Task material:
::::

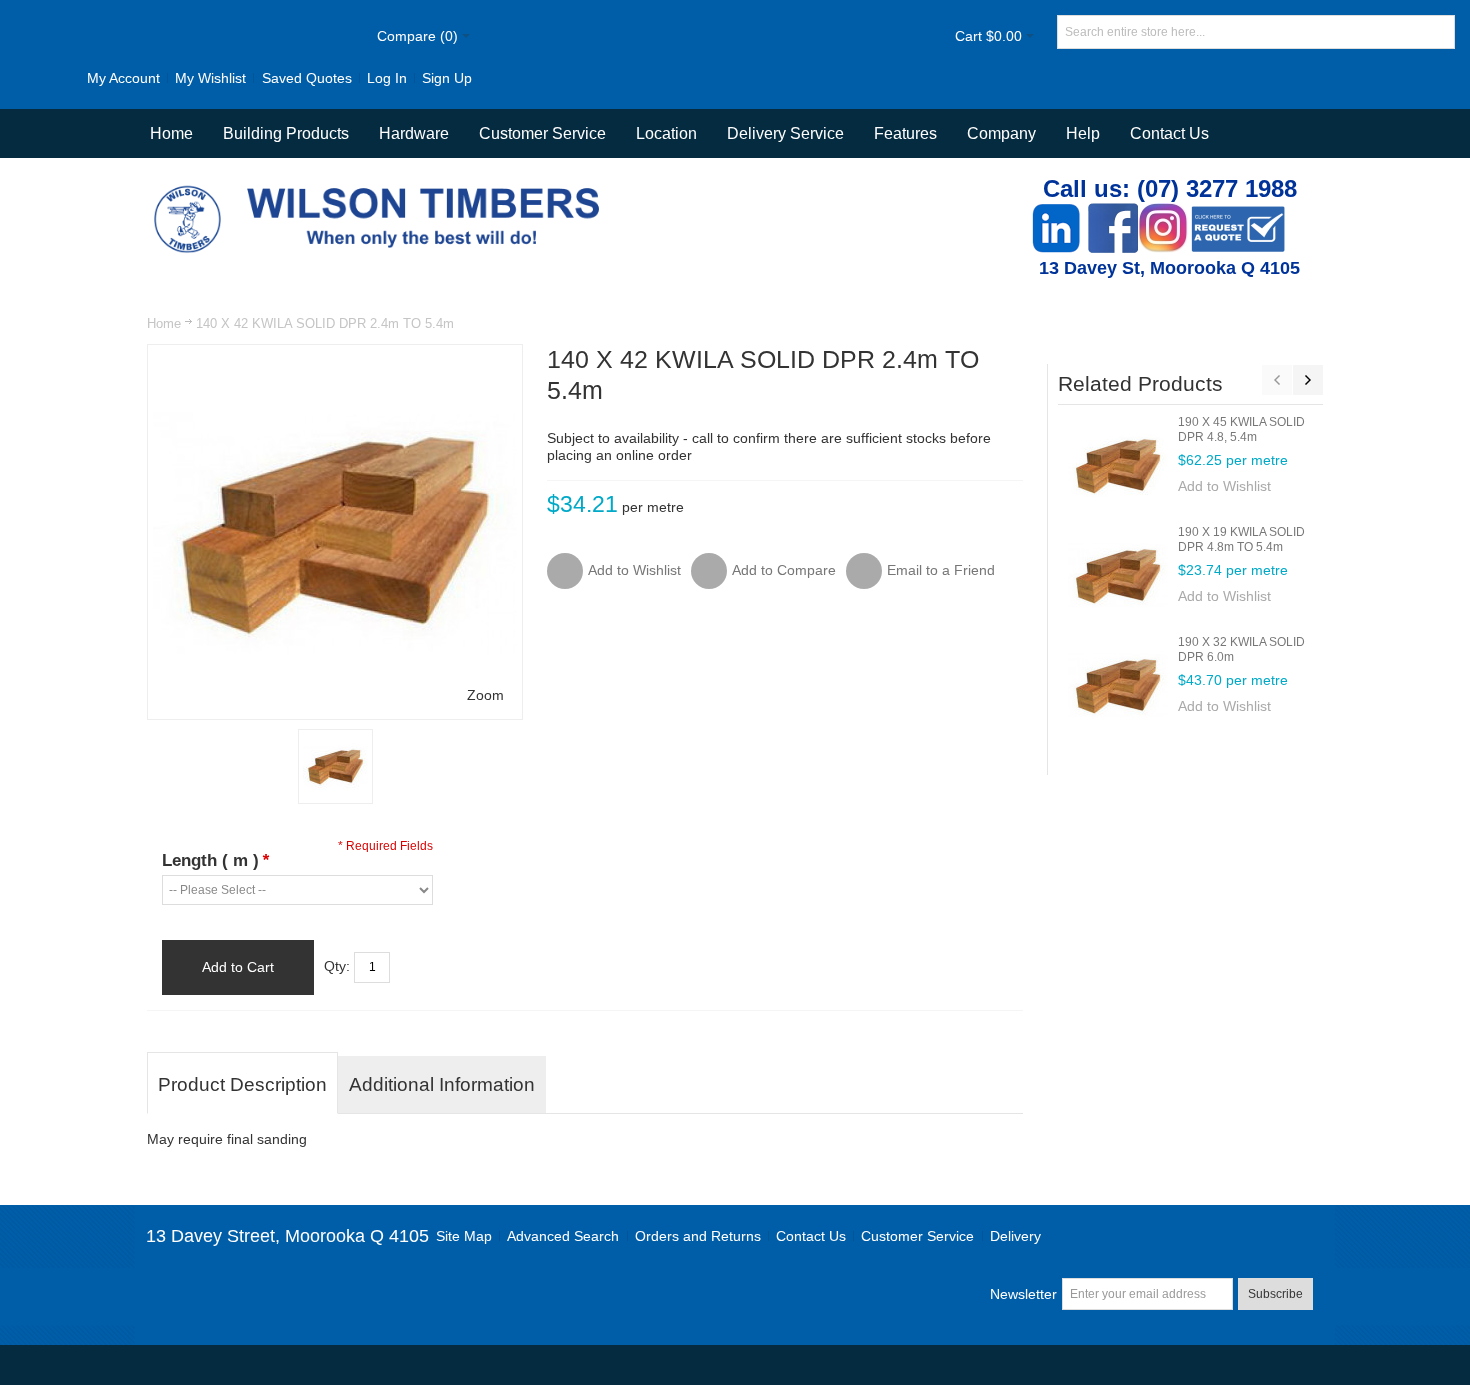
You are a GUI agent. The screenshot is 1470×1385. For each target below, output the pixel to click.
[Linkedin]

::::

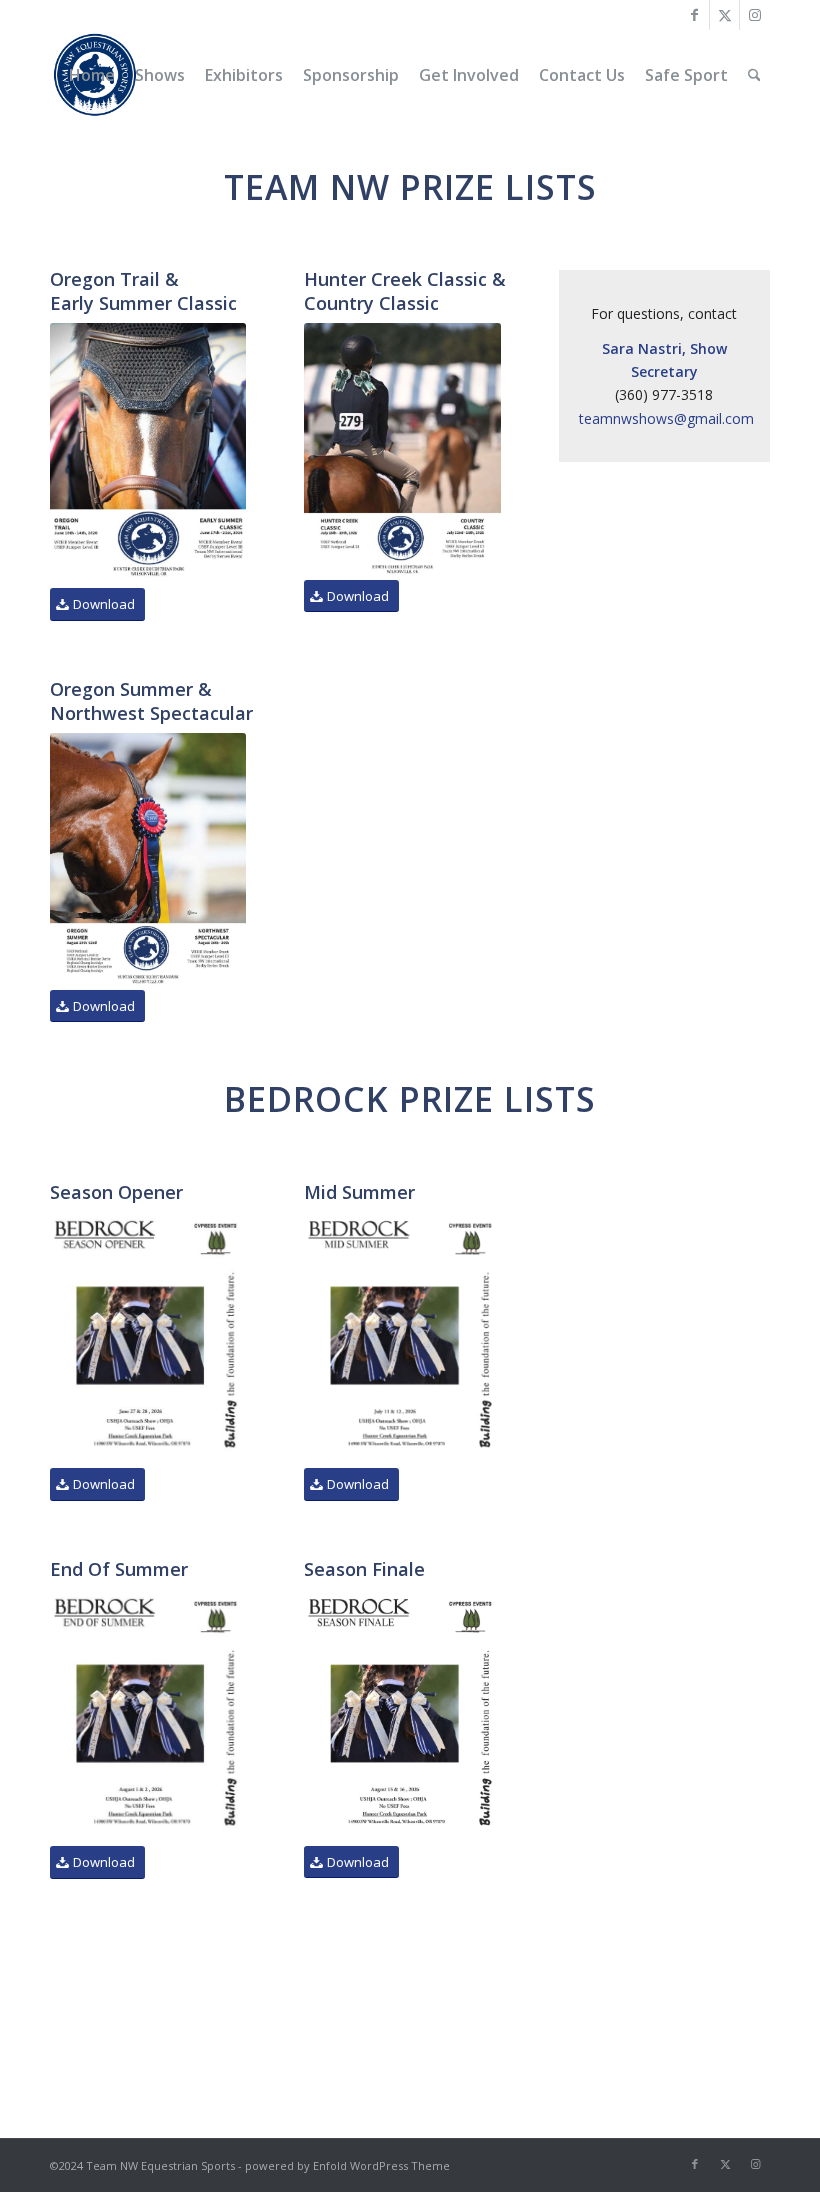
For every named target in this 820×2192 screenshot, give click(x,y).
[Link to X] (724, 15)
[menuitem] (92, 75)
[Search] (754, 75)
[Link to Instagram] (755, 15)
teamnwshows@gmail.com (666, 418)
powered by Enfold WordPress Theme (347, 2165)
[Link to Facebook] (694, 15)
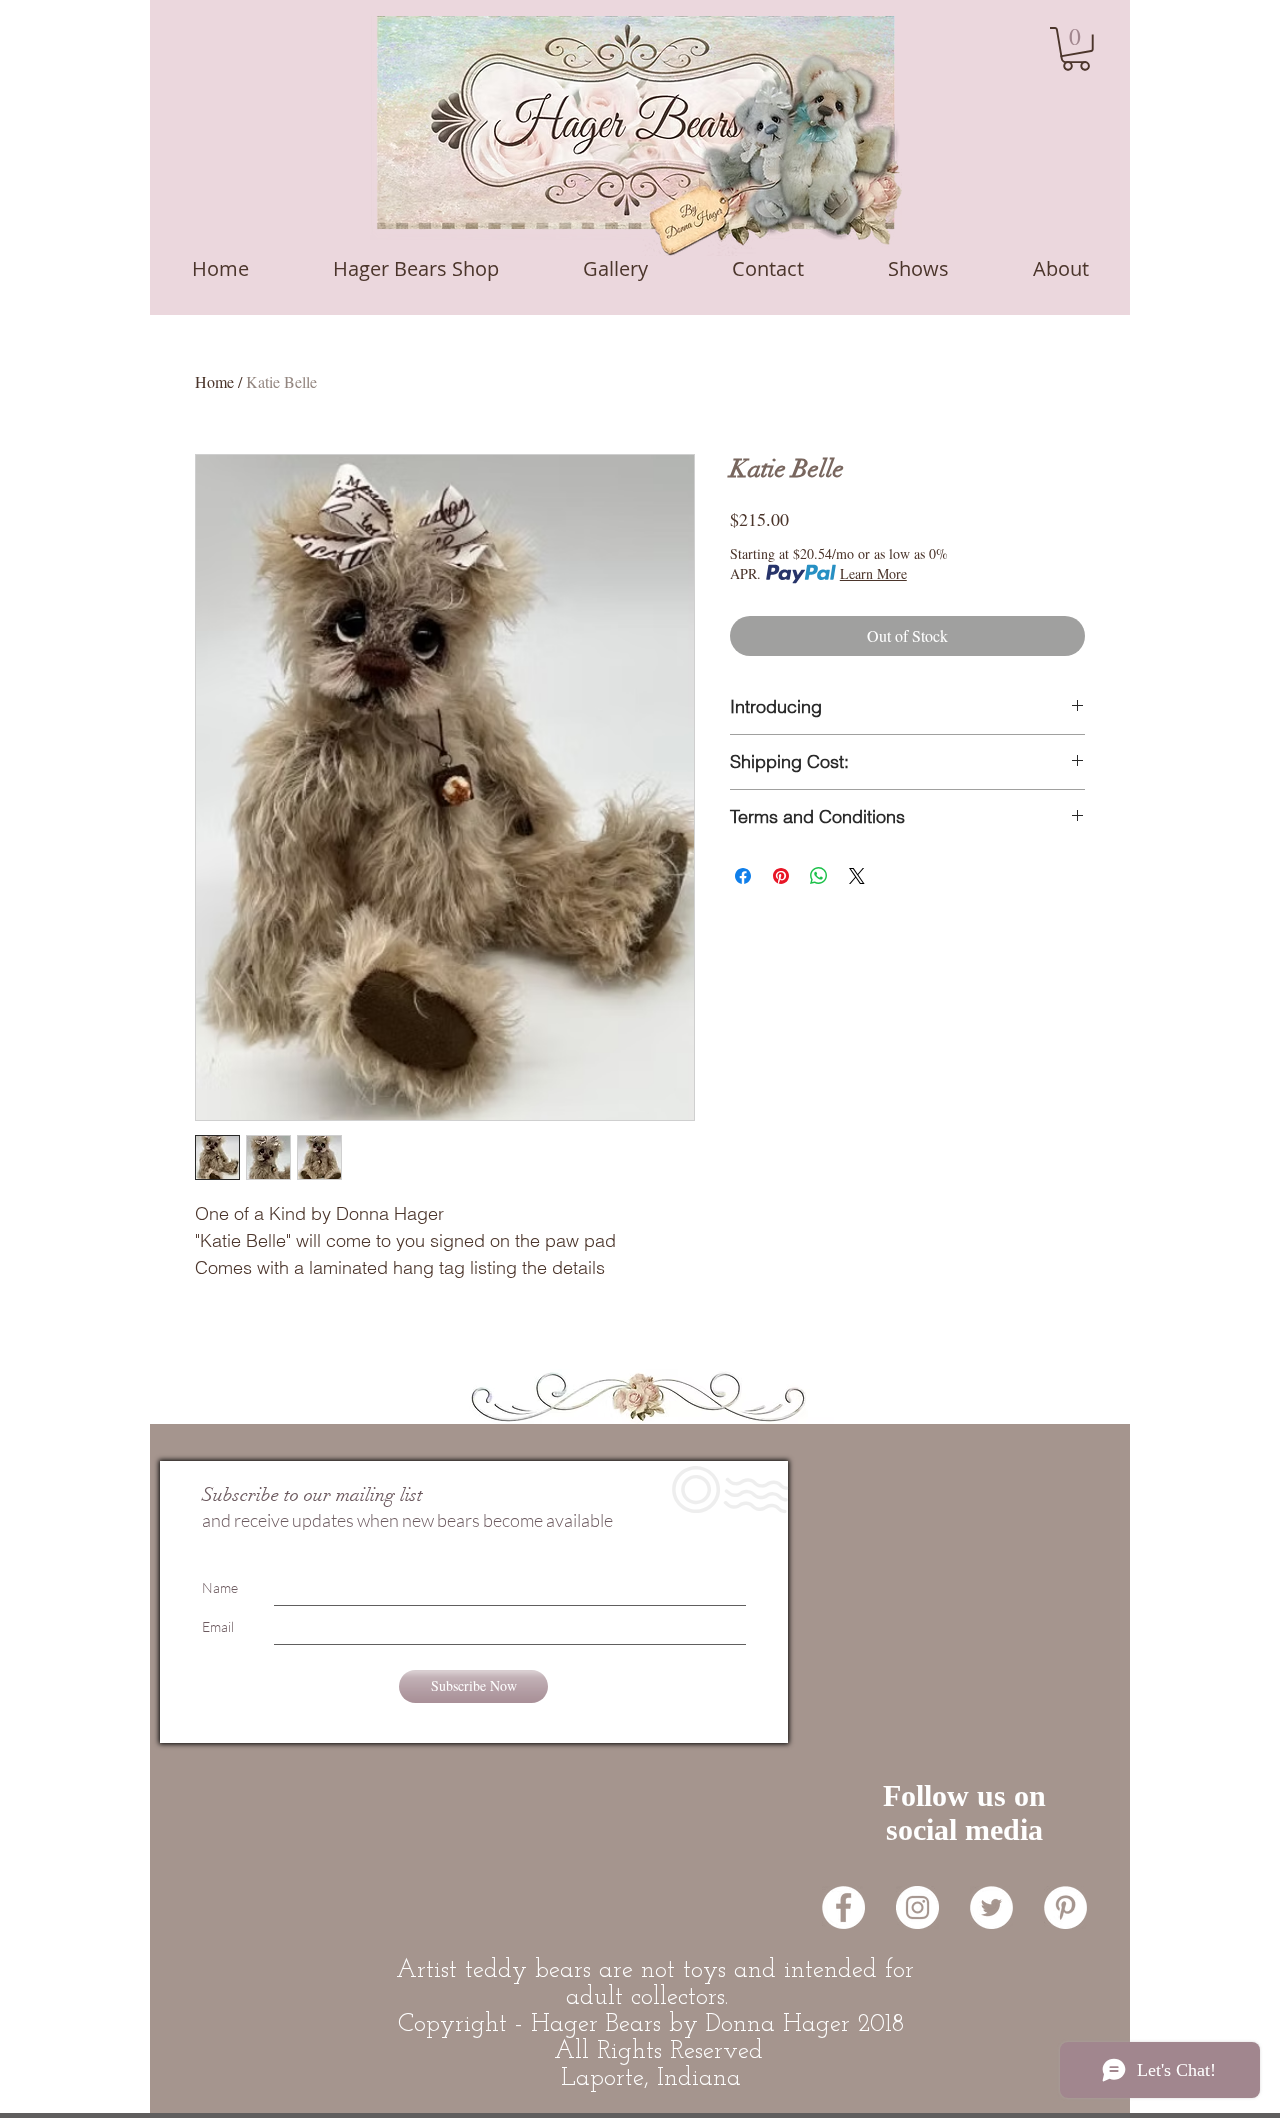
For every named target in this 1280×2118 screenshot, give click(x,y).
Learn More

::::

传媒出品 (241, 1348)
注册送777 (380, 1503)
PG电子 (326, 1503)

::::

How to complete this task: Copy each line of the material where "named" is found.

Written response:
For every named target in this 820×2192 screenshot, give click(x,y).
For every named target in this 1280×2118 screenshot, give click(x,y).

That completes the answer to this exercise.